#### Records for this exercise ####

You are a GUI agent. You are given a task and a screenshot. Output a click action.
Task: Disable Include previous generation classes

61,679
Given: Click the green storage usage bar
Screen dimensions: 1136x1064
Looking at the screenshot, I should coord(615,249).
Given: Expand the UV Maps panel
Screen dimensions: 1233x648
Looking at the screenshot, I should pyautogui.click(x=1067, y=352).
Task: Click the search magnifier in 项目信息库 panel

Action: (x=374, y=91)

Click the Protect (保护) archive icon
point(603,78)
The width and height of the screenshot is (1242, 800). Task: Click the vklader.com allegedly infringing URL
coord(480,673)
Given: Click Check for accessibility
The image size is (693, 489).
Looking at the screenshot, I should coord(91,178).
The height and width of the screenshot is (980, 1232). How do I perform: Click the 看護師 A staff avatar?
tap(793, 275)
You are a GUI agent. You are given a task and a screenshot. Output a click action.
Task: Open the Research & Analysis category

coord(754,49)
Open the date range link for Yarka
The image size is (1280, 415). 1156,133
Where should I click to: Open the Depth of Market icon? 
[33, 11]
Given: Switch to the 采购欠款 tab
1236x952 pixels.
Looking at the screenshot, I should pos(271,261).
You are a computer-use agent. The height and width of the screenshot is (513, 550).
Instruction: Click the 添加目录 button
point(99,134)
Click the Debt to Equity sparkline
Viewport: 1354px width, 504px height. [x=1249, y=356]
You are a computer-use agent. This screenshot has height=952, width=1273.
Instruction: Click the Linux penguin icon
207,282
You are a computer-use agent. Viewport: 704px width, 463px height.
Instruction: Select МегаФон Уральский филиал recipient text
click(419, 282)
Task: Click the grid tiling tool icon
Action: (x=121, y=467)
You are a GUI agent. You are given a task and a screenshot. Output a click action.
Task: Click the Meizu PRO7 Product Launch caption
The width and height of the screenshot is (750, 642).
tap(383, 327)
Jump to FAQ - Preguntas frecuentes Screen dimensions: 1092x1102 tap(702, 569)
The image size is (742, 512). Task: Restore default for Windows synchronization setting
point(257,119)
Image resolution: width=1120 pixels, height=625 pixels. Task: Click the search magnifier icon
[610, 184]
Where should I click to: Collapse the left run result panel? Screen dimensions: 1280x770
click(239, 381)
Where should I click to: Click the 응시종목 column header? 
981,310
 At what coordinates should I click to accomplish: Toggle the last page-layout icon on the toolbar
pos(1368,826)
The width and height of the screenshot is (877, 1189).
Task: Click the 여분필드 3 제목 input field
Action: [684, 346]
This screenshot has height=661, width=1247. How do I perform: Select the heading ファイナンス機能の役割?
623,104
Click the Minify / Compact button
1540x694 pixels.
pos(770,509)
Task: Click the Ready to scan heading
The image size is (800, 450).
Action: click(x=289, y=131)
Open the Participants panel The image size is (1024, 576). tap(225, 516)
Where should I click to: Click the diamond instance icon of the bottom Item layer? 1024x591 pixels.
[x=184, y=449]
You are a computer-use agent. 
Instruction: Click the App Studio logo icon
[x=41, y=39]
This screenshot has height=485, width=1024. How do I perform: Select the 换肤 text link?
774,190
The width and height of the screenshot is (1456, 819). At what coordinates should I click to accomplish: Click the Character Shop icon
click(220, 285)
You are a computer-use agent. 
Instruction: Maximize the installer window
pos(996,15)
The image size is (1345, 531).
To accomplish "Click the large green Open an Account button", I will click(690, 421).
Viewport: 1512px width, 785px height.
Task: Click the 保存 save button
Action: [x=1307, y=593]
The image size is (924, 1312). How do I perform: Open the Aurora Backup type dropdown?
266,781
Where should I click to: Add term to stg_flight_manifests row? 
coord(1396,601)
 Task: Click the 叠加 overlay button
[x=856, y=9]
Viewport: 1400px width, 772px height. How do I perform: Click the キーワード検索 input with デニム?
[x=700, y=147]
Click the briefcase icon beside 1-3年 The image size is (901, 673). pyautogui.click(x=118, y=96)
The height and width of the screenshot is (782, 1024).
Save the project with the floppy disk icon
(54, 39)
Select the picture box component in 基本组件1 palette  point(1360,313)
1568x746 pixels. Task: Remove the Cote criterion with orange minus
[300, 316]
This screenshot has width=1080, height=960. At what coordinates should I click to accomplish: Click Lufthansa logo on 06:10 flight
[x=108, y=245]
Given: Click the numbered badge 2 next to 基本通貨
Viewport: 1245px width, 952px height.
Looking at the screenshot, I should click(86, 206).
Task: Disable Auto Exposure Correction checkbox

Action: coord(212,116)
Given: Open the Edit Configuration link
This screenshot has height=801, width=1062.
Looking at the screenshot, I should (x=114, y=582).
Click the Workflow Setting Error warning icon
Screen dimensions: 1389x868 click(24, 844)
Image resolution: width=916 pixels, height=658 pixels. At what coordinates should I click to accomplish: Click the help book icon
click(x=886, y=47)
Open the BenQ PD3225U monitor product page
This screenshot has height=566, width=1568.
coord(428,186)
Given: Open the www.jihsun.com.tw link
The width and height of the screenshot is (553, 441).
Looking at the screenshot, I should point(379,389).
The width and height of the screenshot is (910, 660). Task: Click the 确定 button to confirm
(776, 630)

####

* **Exercise details**:
Throughout the data, change "GUI agent" to "GUI assistant" and leave every other part as it is.

* **The reply**:
You are a GUI assistant. You are given a task and a screenshot. Output a click action.
Task: Disable Include previous generation classes

61,679
Given: Click the green storage usage bar
Screen dimensions: 1136x1064
Looking at the screenshot, I should coord(615,249).
Given: Expand the UV Maps panel
Screen dimensions: 1233x648
Looking at the screenshot, I should pyautogui.click(x=1067, y=352).
Task: Click the search magnifier in 项目信息库 panel

Action: (x=374, y=91)

Click the Protect (保护) archive icon
point(603,78)
The width and height of the screenshot is (1242, 800). Task: Click the vklader.com allegedly infringing URL
coord(480,673)
Given: Click Check for accessibility
The image size is (693, 489).
Looking at the screenshot, I should coord(91,178).
The height and width of the screenshot is (980, 1232). How do I perform: Click the 看護師 A staff avatar?
tap(793, 275)
You are a GUI assistant. You are given a task and a screenshot. Output a click action.
Task: Open the Research & Analysis category

coord(754,49)
Open the date range link for Yarka
The image size is (1280, 415). 1156,133
Where should I click to: Open the Depth of Market icon? 
[33, 11]
Given: Switch to the 采购欠款 tab
1236x952 pixels.
Looking at the screenshot, I should pos(271,261).
You are a computer-use agent. The height and width of the screenshot is (513, 550).
Instruction: Click the 添加目录 button
point(99,134)
Click the Debt to Equity sparkline
Viewport: 1354px width, 504px height. [x=1249, y=356]
You are a computer-use agent. This screenshot has height=952, width=1273.
Instruction: Click the Linux penguin icon
207,282
You are a computer-use agent. Viewport: 704px width, 463px height.
Instruction: Select МегаФон Уральский филиал recipient text
click(419, 282)
Task: Click the grid tiling tool icon
Action: (x=121, y=467)
You are a GUI assistant. You are given a task and a screenshot. Output a click action.
Task: Click the Meizu PRO7 Product Launch caption
The width and height of the screenshot is (750, 642).
tap(383, 327)
Jump to FAQ - Preguntas frecuentes Screen dimensions: 1092x1102 tap(702, 569)
The image size is (742, 512). Task: Restore default for Windows synchronization setting
point(257,119)
Image resolution: width=1120 pixels, height=625 pixels. Task: Click the search magnifier icon
[610, 184]
Where should I click to: Collapse the left run result panel? Screen dimensions: 1280x770
click(239, 381)
Where should I click to: Click the 응시종목 column header? 
981,310
 At what coordinates should I click to accomplish: Toggle the last page-layout icon on the toolbar
pos(1368,826)
The width and height of the screenshot is (877, 1189).
Task: Click the 여분필드 3 제목 input field
Action: [684, 346]
This screenshot has height=661, width=1247. How do I perform: Select the heading ファイナンス機能の役割?
623,104
Click the Minify / Compact button
1540x694 pixels.
pos(770,509)
Task: Click the Ready to scan heading
The image size is (800, 450).
Action: click(x=289, y=131)
Open the Participants panel The image size is (1024, 576). tap(225, 516)
Where should I click to: Click the diamond instance icon of the bottom Item layer? 1024x591 pixels.
[x=184, y=449]
You are a computer-use agent. 
Instruction: Click the App Studio logo icon
[x=41, y=39]
This screenshot has height=485, width=1024. How do I perform: Select the 换肤 text link?
774,190
The width and height of the screenshot is (1456, 819). At what coordinates should I click to accomplish: Click the Character Shop icon
click(220, 285)
You are a computer-use agent. 
Instruction: Maximize the installer window
pos(996,15)
The image size is (1345, 531).
To accomplish "Click the large green Open an Account button", I will click(690, 421).
Viewport: 1512px width, 785px height.
Task: Click the 保存 save button
Action: [x=1307, y=593]
The image size is (924, 1312). How do I perform: Open the Aurora Backup type dropdown?
266,781
Where should I click to: Add term to stg_flight_manifests row? 
coord(1396,601)
 Task: Click the 叠加 overlay button
[x=856, y=9]
Viewport: 1400px width, 772px height. How do I perform: Click the キーワード検索 input with デニム?
[x=700, y=147]
Click the briefcase icon beside 1-3年 The image size is (901, 673). pyautogui.click(x=118, y=96)
The height and width of the screenshot is (782, 1024).
Save the project with the floppy disk icon
(54, 39)
Select the picture box component in 基本组件1 palette  point(1360,313)
1568x746 pixels. Task: Remove the Cote criterion with orange minus
[300, 316]
This screenshot has width=1080, height=960. At what coordinates should I click to accomplish: Click Lufthansa logo on 06:10 flight
[x=108, y=245]
Given: Click the numbered badge 2 next to 基本通貨
Viewport: 1245px width, 952px height.
Looking at the screenshot, I should click(86, 206).
Task: Disable Auto Exposure Correction checkbox

Action: coord(212,116)
Given: Open the Edit Configuration link
This screenshot has height=801, width=1062.
Looking at the screenshot, I should (x=114, y=582).
Click the Workflow Setting Error warning icon
Screen dimensions: 1389x868 click(24, 844)
Image resolution: width=916 pixels, height=658 pixels. At what coordinates should I click to accomplish: Click the help book icon
click(x=886, y=47)
Open the BenQ PD3225U monitor product page
This screenshot has height=566, width=1568.
coord(428,186)
Given: Open the www.jihsun.com.tw link
The width and height of the screenshot is (553, 441).
Looking at the screenshot, I should point(379,389).
The width and height of the screenshot is (910, 660). Task: Click the 确定 button to confirm
(776, 630)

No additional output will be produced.